I see. That makes sense.


----------



## David LaFerney (Jan 14, 2009)

That is exactly it. Sorry, I was going on the "a picture is worth a 1000 words" theory. A drywall screw through each side holds the cross piece in, and the hole in the wood is too small for it to slide down past the threads on the paint extension handle. If you were using conduit or something without a shoulder you would need to make a stop of some kind - a protruding screw, or a few wraps of tape. This works great and can be cobbled up very quickly.


----------



## SteveBee (Jul 15, 2010)

That's nice, David. Here's one I made with the bucket attached from the outside through a swiveling bracket. 

http://honeysunapiary.wordpress.com/tech-tools/swarm-catching-bucket/
http://honeysunapiary.wordpress.com/news/


----------



## Charlie B (May 20, 2011)

SteveBee,

Now that is genius. When you lower the pole, the bucket swivels and stays upright. Why didn't I think of that? I'm making one today, nice.

Thank you!


----------



## David LaFerney (Jan 14, 2009)

That's pretty cool Steve. The simple one that I made worked great for the particular swarm that I had at the time:










... Because I had to scrape them off of the branch with the rim. It was also pretty good to be able to dump them in the catch box from the other end of the pole. But I can see that if you had a more spherical swarm the swivel function would let you get them without catching a face full of bees - if you could lock it in position yours would work great either way. Yours definitely earns more style points than mine does.

Nice web site too.

:thumbsup:


----------



## SteveBee (Jul 15, 2010)

David,

You're right about having the bucket stationary for bee-scraping. That's quite a swarm in your picture. I think I'll drill a small hole in my metal angle and line it up with a hole in the bucket. That way, I could pin or un-pin my bucket for the swarm at hand.


----------



## Adam Foster Collins (Nov 4, 2009)

Nice stuff. I like learning about peoples' inventions.

I have also seen them made using a big water cooler plastic bottle, which is nice because you can see through it...

Adam


----------



## David LaFerney (Jan 14, 2009)

SteveBee said:


> David,
> 
> You're right about having the bucket stationary for bee-scraping. That's quite a swarm in your picture.

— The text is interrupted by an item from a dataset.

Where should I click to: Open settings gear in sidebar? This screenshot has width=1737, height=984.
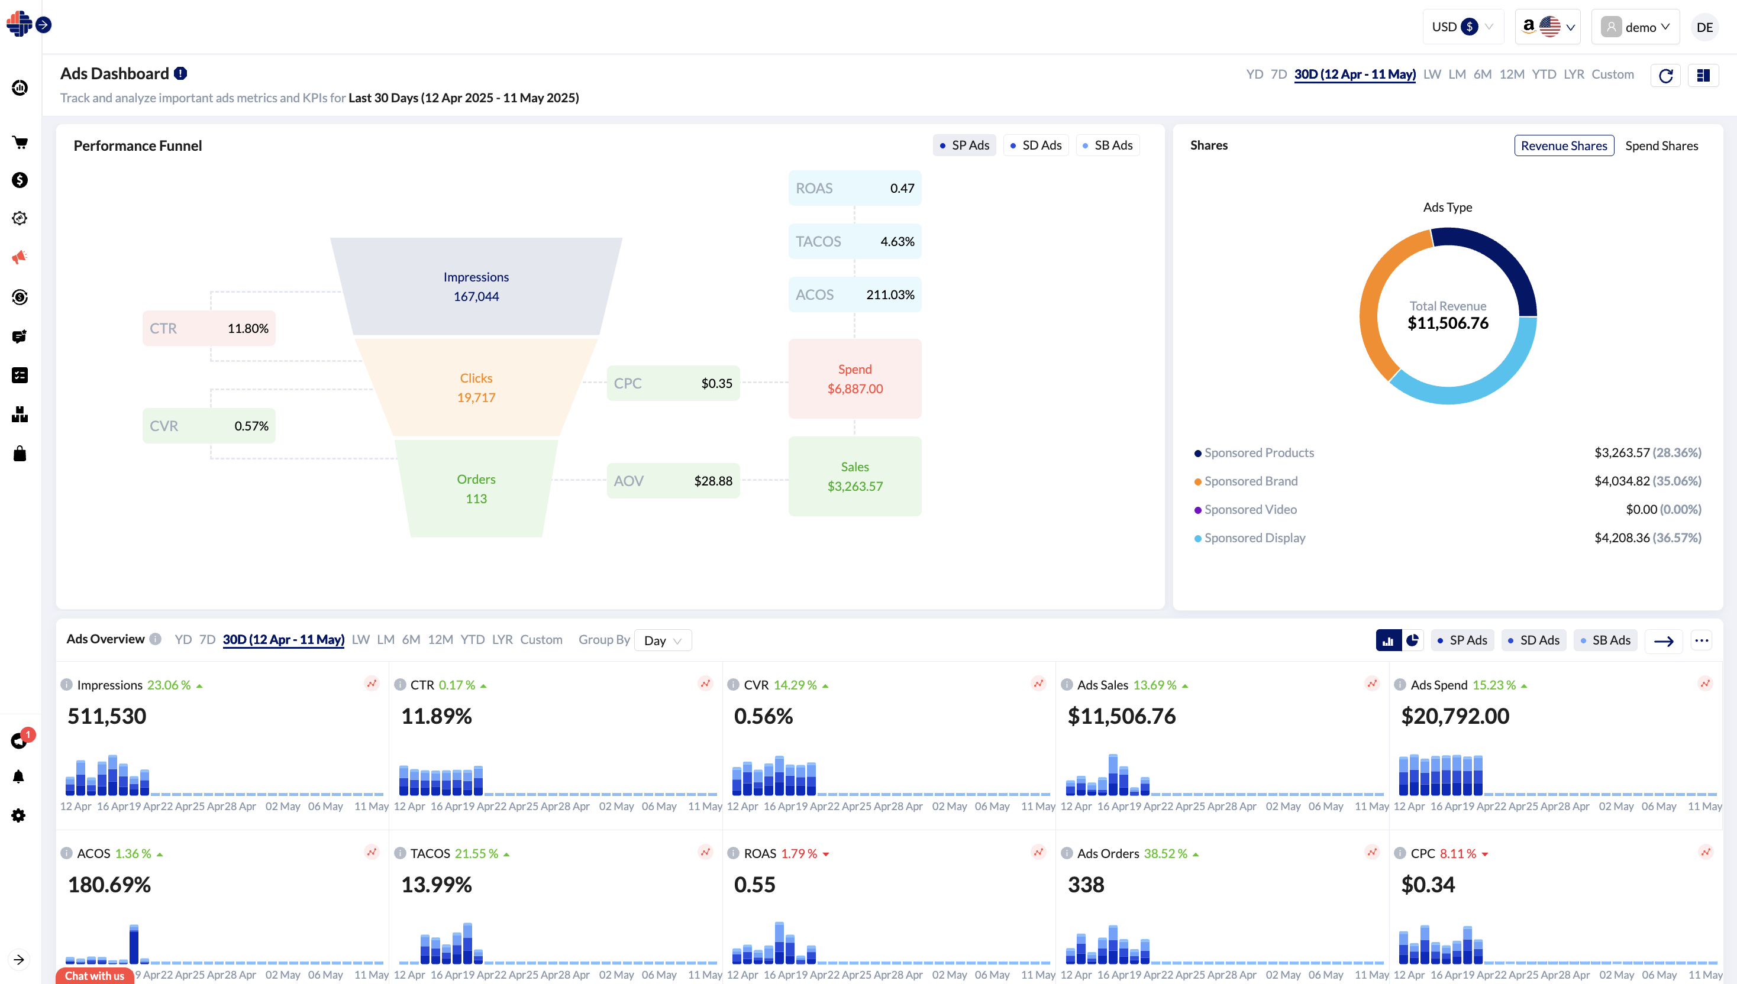[x=19, y=815]
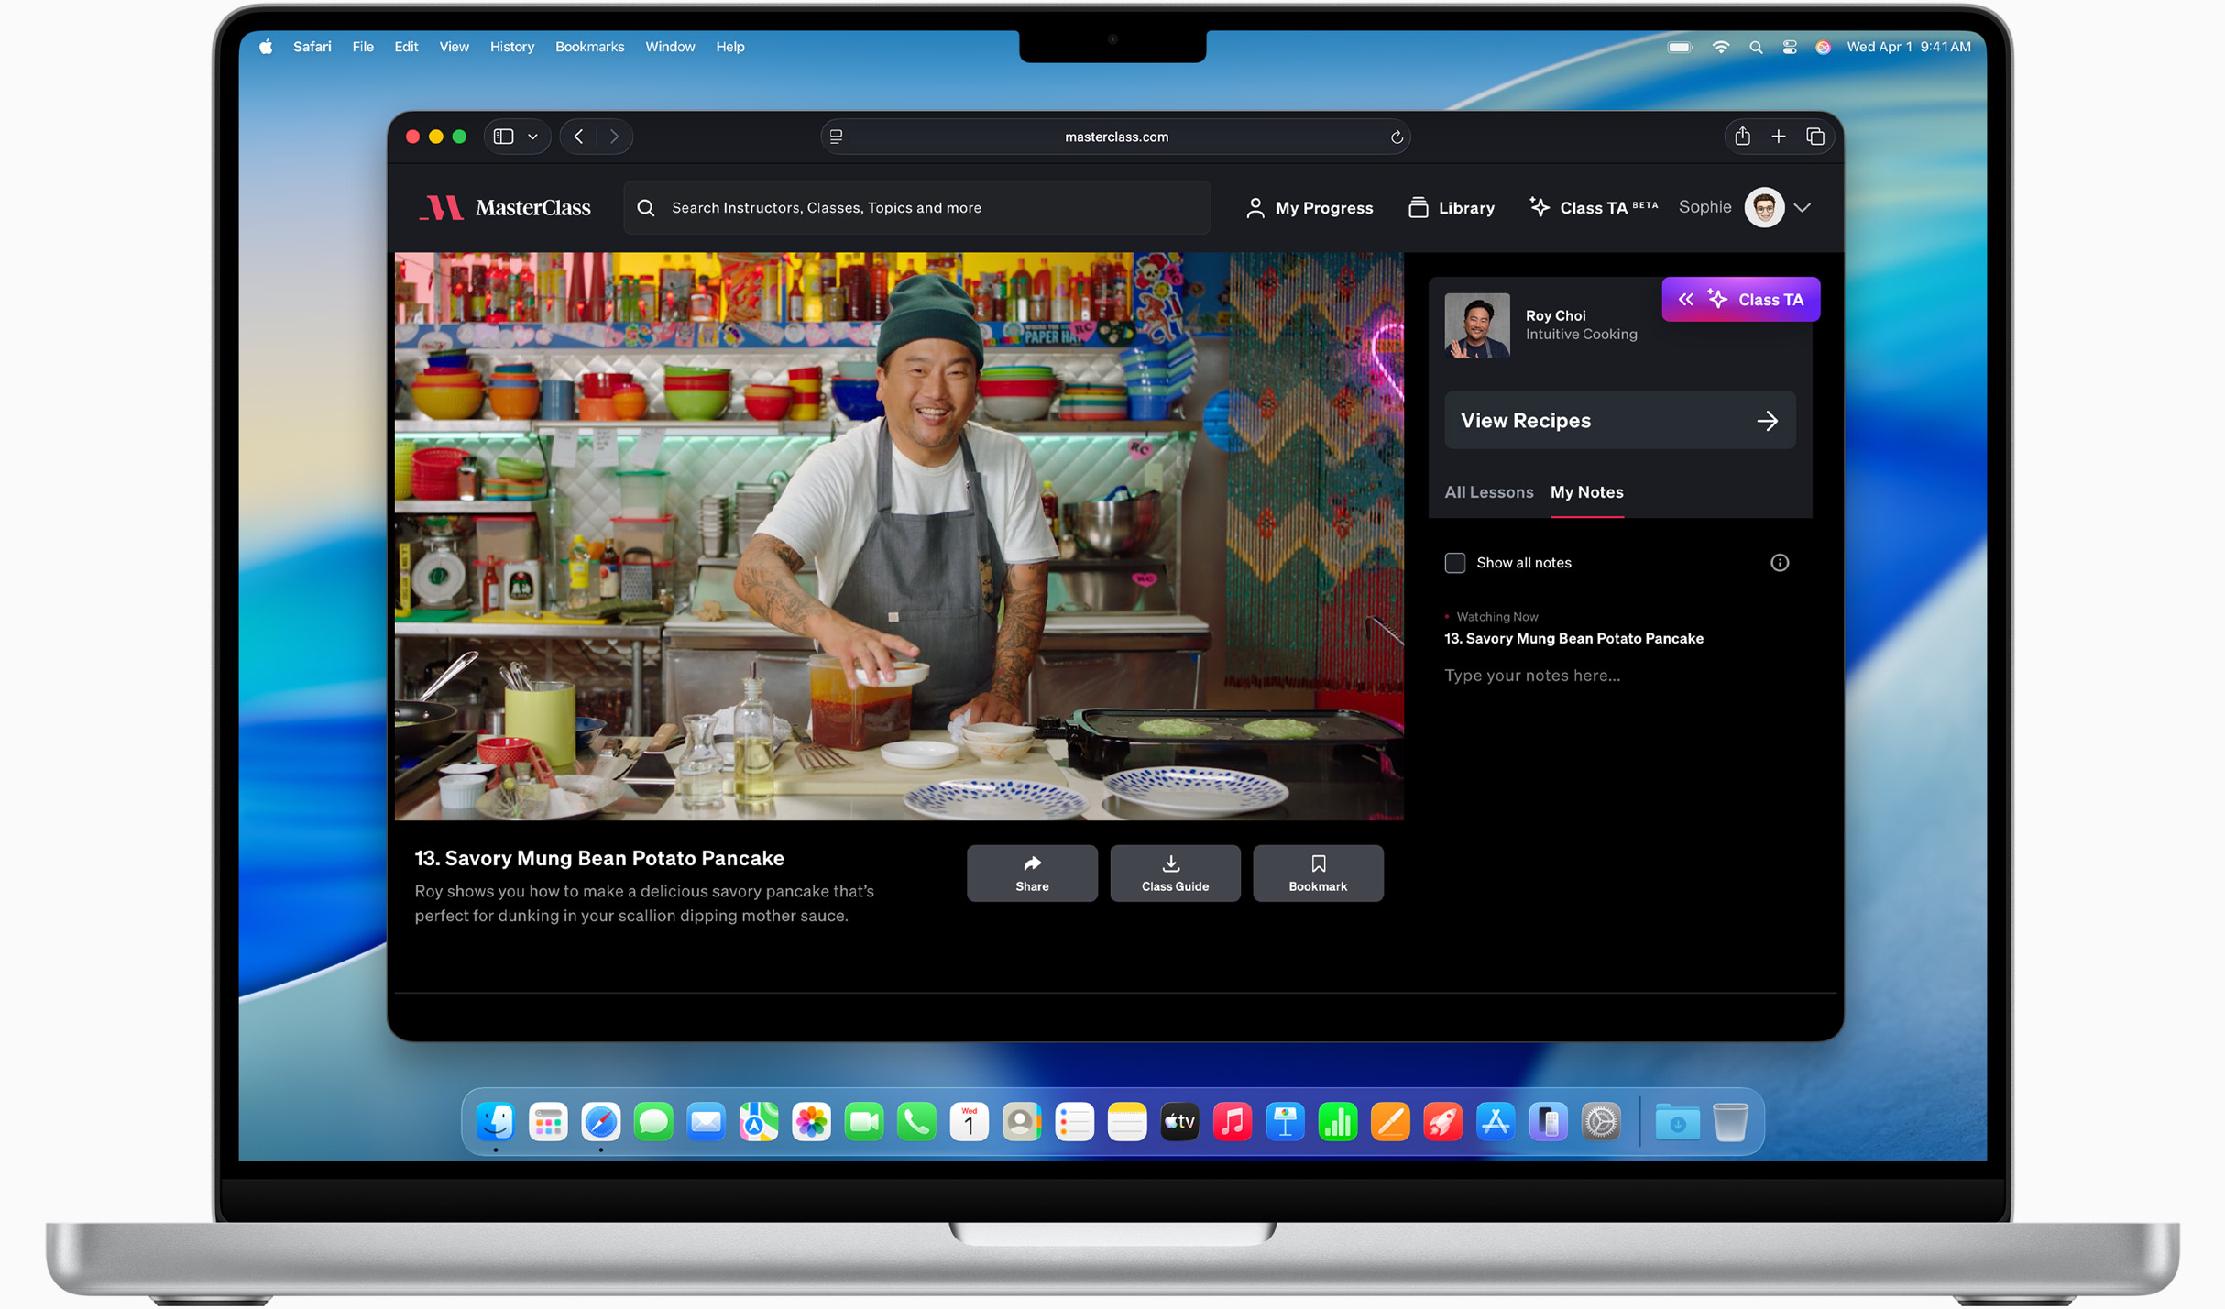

It would have been way better if it had come out of someone elses hive. Glad I caught it though. Would have been hard to get without the bucket.


----------



## reneal (Sep 6, 2006)

I made one, but went with duct tape. I cut about a foot & a half off the flange end of a piece of plastic conduit and then duct taped this piece to the side of a 5 gallon bucket with the flange pointing down. This way I could used the rest of the length of conduit and just slip it into the flange. If I wanted more height, just use a second piece of conduit, although it gets pretty floppy when you're using nearly 20 ft of conduit. I guess a larger diameter conduit would add stiffness, but the weight adds up pretty fast. I usually just strap 3 frames together & try to get a rope over the limb if its really high.


----------